- **Page excerpt**

Re: Just fix the bug - Re: [PATCH 1/8] PM: Opportunistic suspend support.

Arve Hjønnevåg <arve@xxxxxxxxxxx> · Thu, 27 May 2010 23:37:00 -0700

2010/5/27 Neil Brown <neilb@xxxxxxx>:
> On Thu, 27 May 2010 21:57:02 -0700
> Arve Hjønnevåg <arve@xxxxxxxxxxx> wrote:
>
>> 2010/5/27 Neil Brown <neilb@xxxxxxx>:
>> > On Thu, 27 May 2010 02:07:21 -0700
>> > Arve Hjønnevåg <arve@xxxxxxxxxxx> wrote:
>> >
>> >> >
>> >> >> of it into pm QoS stuff and if one day someone solves the rogue app
>> >> >> problem, we can migrate over.
>> >> >
>> >> > If it's so important for Android and no one else, Android can carry it
>> >> > out of tree.
>> >> >
>> >>
>> >> This is not only important for Android. If you use suspend on a
>> >> current Linux system you run the risk of loosing wakeup events. If you
>> >> have wakeup events that you cannot afford to lose your only option is
>> >> to never suspend. On some hardware (e.g. x86) the cost of not
>> >> suspending is always huge, on other hardware (many ARM SOCs) the cost
>> >> is only huge if your apps behave poorly.
>> >>
>> >
>> > So here is my suggestion.
>> > Rather than trying to push a feature that is clearly meeting lots of
>> > resistance, the Android devs should state the problem as a bug that needs
>> > fixing.  As you have.
>> > Upstream is a lot more receptive of fixing bugs than adding features.
>> >
>> > In this case the bug is that you cannot suspend without the risk of losing
>> > wakeup events.  This is a real bug that for your use case is a serious
>> > bug.  I've toyed with several ways of fixing this but the one that seems most
>> > promising is to note that in the kernel the suspend process is two-stage with
>> > a 'prepare' followed by a 'suspend'. Userspace cannot make that distinction
>> > and so ends up with a race.

- **Dataset section**
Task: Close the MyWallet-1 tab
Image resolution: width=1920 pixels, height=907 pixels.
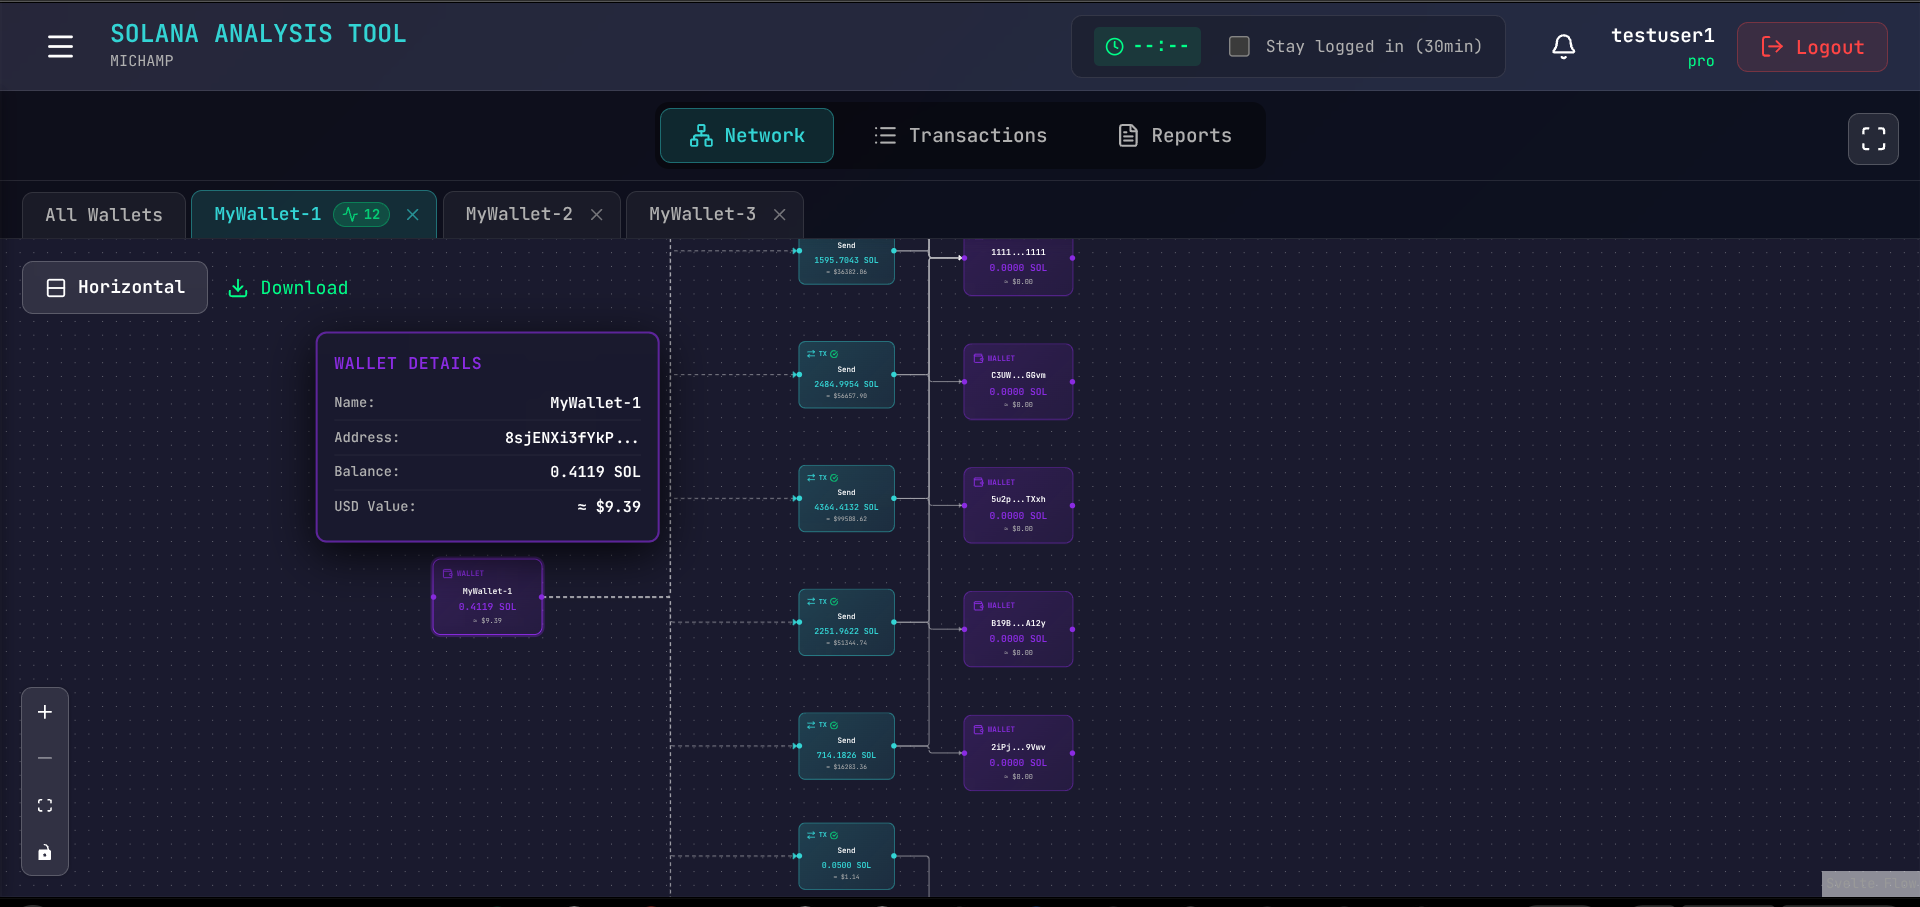Action: 413,215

- **Written task 1**
Answer these questions about the mailing-list thread on opportunistic suspend, one line each:
(a) Who sent the message at the top, and on what date?
(b) What two stages make up the kernel's suspend process?
(c) On which hardware is the cost of not suspending always huge?
- **Written task 2**
In the mailing-list thread on opportunistic suspend, rewrite the paragraph beginning "This is not only important for Android" as a short list that keeps its main facts.
- **Written task 3**
Extend the mailing-list thread on opportunistic suspend beyond its final line.

- **Written response 1**
(a) Arve Hjønnevåg, on Thursday, 27 May 2010.
(b) A 'prepare' stage followed by a 'suspend' stage.
(c) x86.

- **Written response 2**
- The issue matters beyond Android.
- Using suspend on a current Linux system risks losing wakeup events.
- If those events cannot be lost, the only option is to never suspend.
- On some hardware, such as x86, not suspending always costs a great deal.
- On other hardware, such as many ARM SOCs, the cost is only large when apps behave poorly.

- **Written response 3**
>> >
>> > Maybe userspace should be able to say "prepare to suspend" with the meaning
>> > that after a successful return, any event which would cause a wakeup sets a
>> > flag so that the final suspend returns immediately (without actually going to
>> > the lower power state).
>> >
>> > Then your opportunistic suspend could be entirely in userspace where you
>> > wouldn't have to fight with the kernel crowd :-)
>> > The suspend-daemon would:
>> >  Wait for all user-space suspend blocks to be dropped.
>> >  Tell the kernel to "prepare to suspend".
>> >  Tell all userspace programs which have registered for the message that they
>> >    should prepare to suspend.  They have the opportunity at this point to
>> >    take out a new suspend block if they notice an event that has
>> >    just arrived
>> >  Wait for all those programs to acknowledge
>> >  If there are no new suspend blocks, tell the kernel to suspend
>> >  else tell the kernel to abort the suspend.
>> >
>> > This (I think) allows race-free opportunistic suspend in user-space where
>> > you can do all the accounting you need.
>> >
>>
>> Perhaps, but it forces all user space programs that get events from
>> the kernel to also receive messages from the suspend-daemon, check for
>> other events again, then respond to the suspend-daemon. The current
>> suspend blocker interface is easier to use.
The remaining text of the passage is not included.